9. The apparatus of claim 7, wherein the at least one fastener comprises a sheath disposed over the top surface.

10. An apparatus for orthopedic treatment, comprising: i. a top surface adapted to support the phalanges of a toe and not extending under the center of a first metatarsal;ii. a bottom surface; andiii. a support which, when the apparatus is properly sized and placed, deflects a proximal phalanx of the toe upwardly at an angle of inclination in a first proximal phalanx to a first distal phalanx direction between the top surface and the bottom surface.

11. The apparatus of claim 10, wherein the angle of inclination is between 1 and 60 degrees.
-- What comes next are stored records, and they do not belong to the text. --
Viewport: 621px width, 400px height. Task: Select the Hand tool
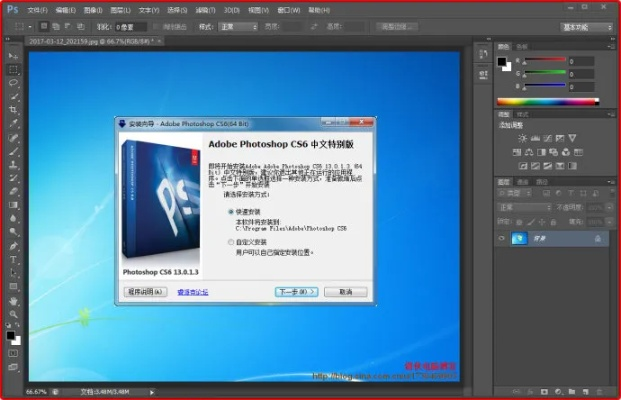13,300
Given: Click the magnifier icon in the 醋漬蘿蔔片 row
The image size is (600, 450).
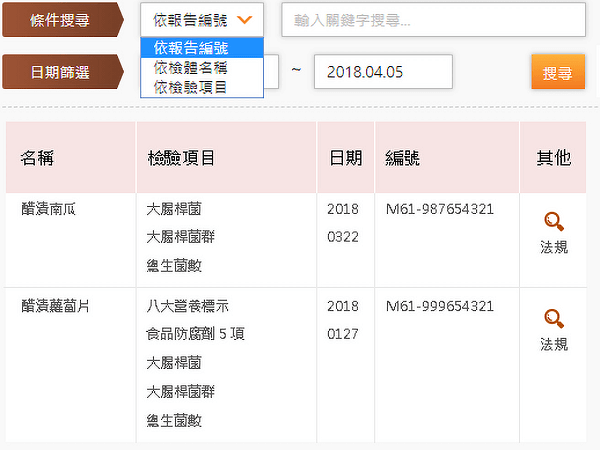Looking at the screenshot, I should (553, 319).
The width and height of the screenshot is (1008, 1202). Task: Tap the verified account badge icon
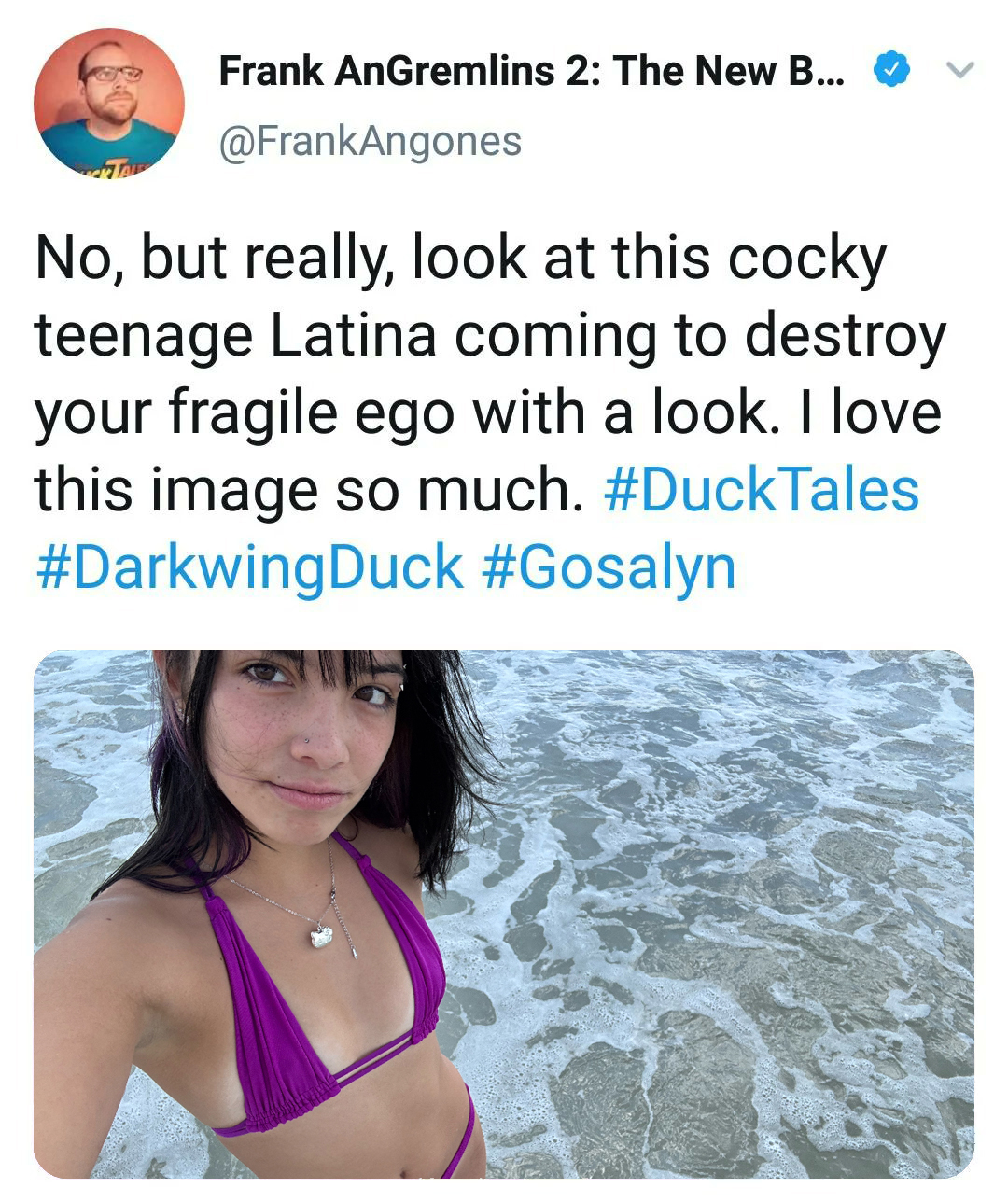pos(890,71)
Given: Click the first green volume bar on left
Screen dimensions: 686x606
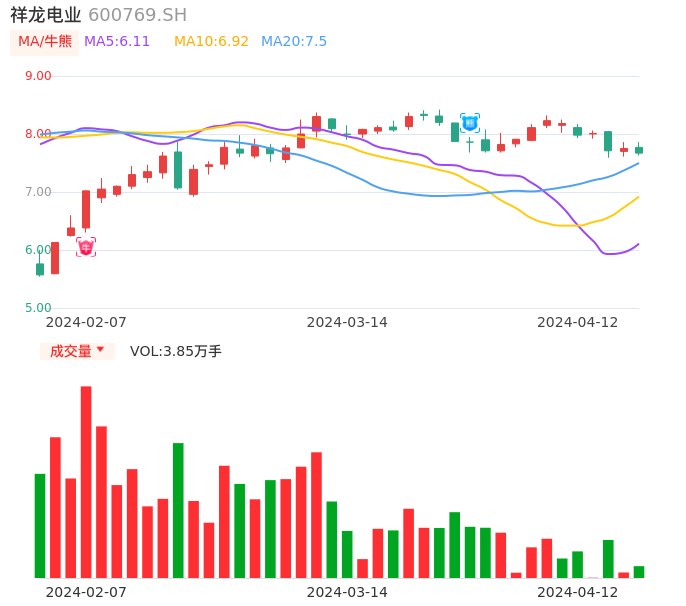Looking at the screenshot, I should pos(40,525).
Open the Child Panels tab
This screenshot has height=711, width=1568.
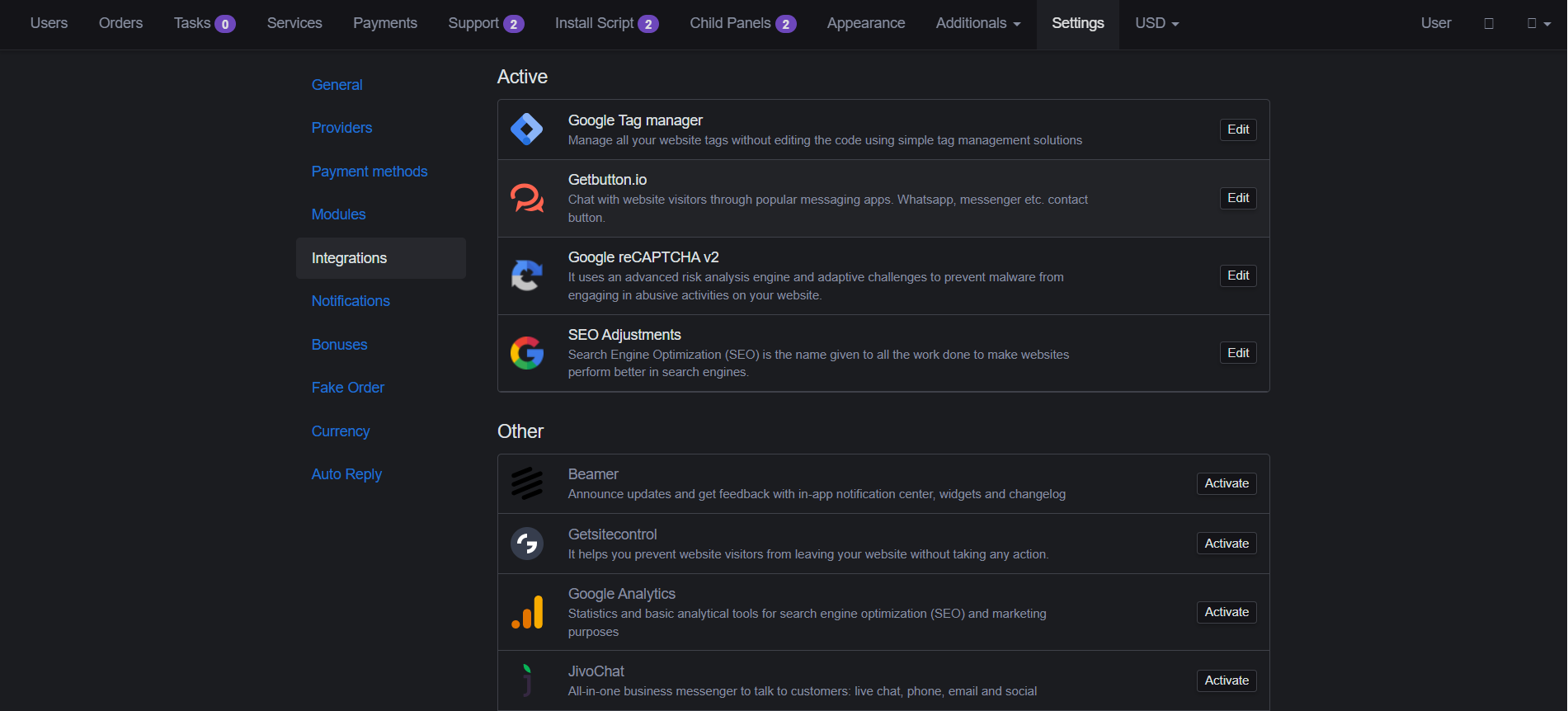click(742, 23)
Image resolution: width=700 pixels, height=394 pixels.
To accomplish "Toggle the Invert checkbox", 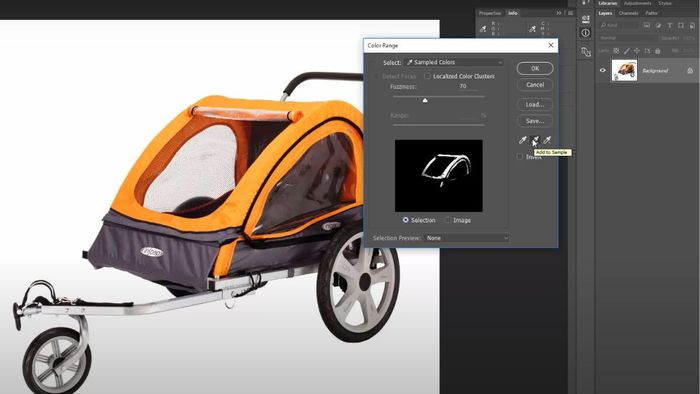I will click(x=520, y=157).
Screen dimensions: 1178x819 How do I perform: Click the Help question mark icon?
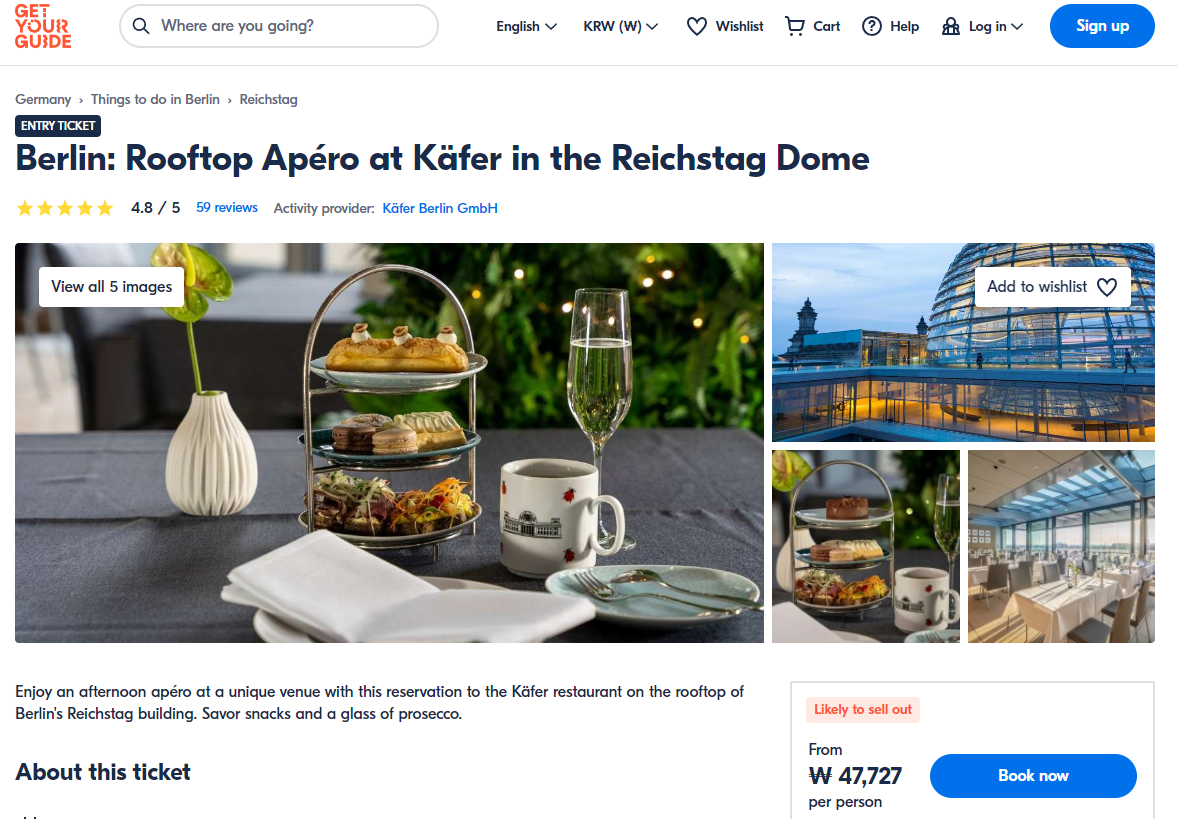(x=871, y=26)
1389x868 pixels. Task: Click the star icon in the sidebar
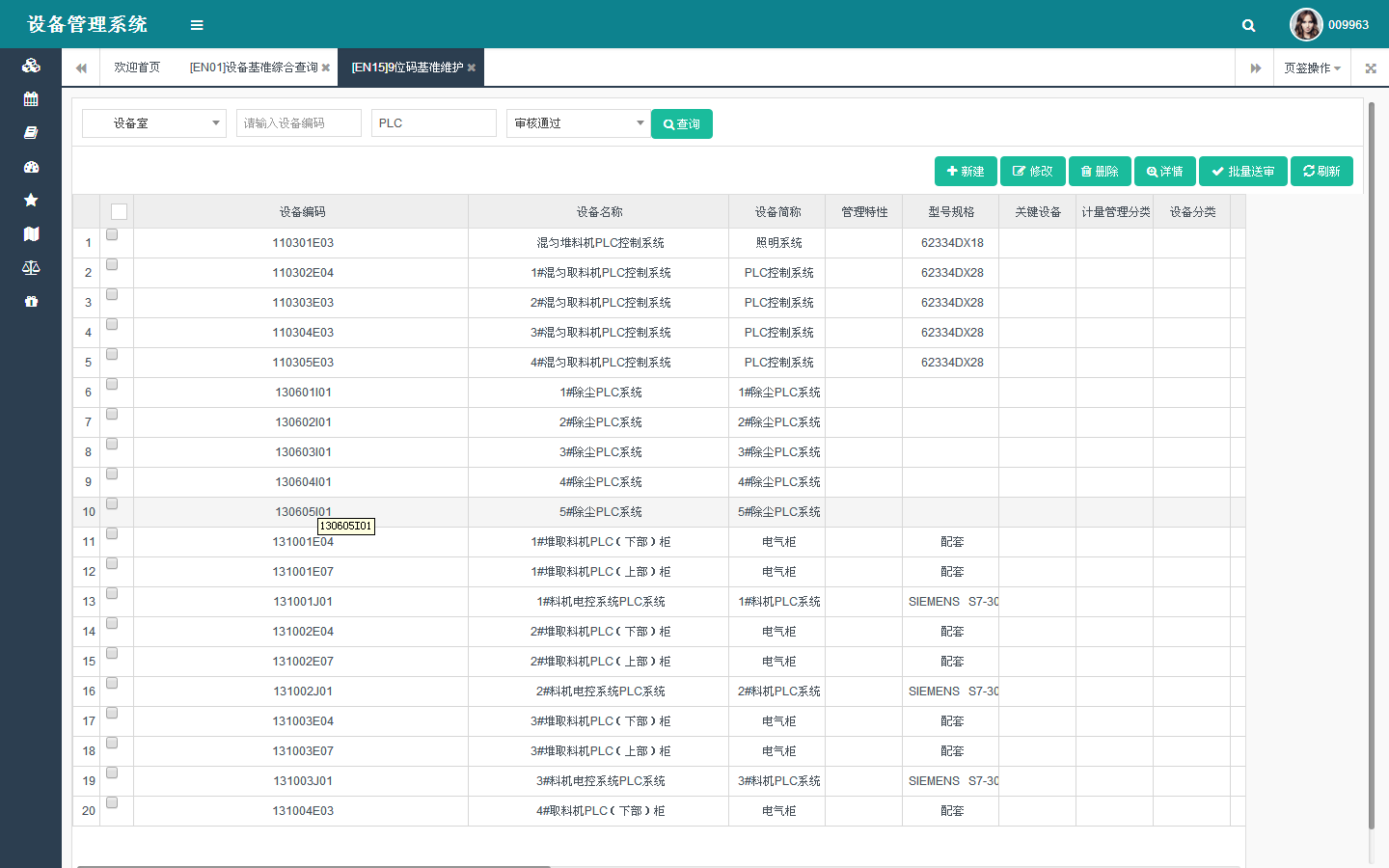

12. The apparatus of claim 10, wherein the angle of inclination is between 10 and 20 degrees.

13. The apparatus of claim 10, wherein the support is formed integrally as part of a piece of footwear.

14. The apparatus of claim 10, wherein a concave depression is formed in the top surface.

15. The apparatus of claim 10, further comprising at least one fastener.

16. The apparatus of claim 15, wherein the at least one fastener comprises a plurality of bands disposed adjacent the top surface.

17. The apparatus of claim 15, wherein the at least one fastener comprises a sheath disposed over the top surface.

18. A method for improving stability of a foot during ambulation, comprising: i. providing a wedge having a top surface adapted to be positioned substantially under the phalanges of a toe and to not extend under the center of a first metatarsal, and a bottom surface; andii. upwardly deflecting a proximal phalanx of the toe relative to the first metatarsal to a predetermined angle of inclination in a first proximal phalanx to a first distal phalanx direction using the wedge.

19. The method of claim 18, wherein the angle of inclination is between approximately 1 and 60 degrees.

20. The apparatus of claim 18, wherein the angle of inclination is between 10 and 20 degrees.

21. The method of claim 18, further comprising fixing the bottom surface of the wedge to a piece of footwear.

22. The method of claim 18, further comprising fixing the wedge to the toe using at least one band.

23. The method of claim 18, further comprising fixing the wedge to the toe using a sheath.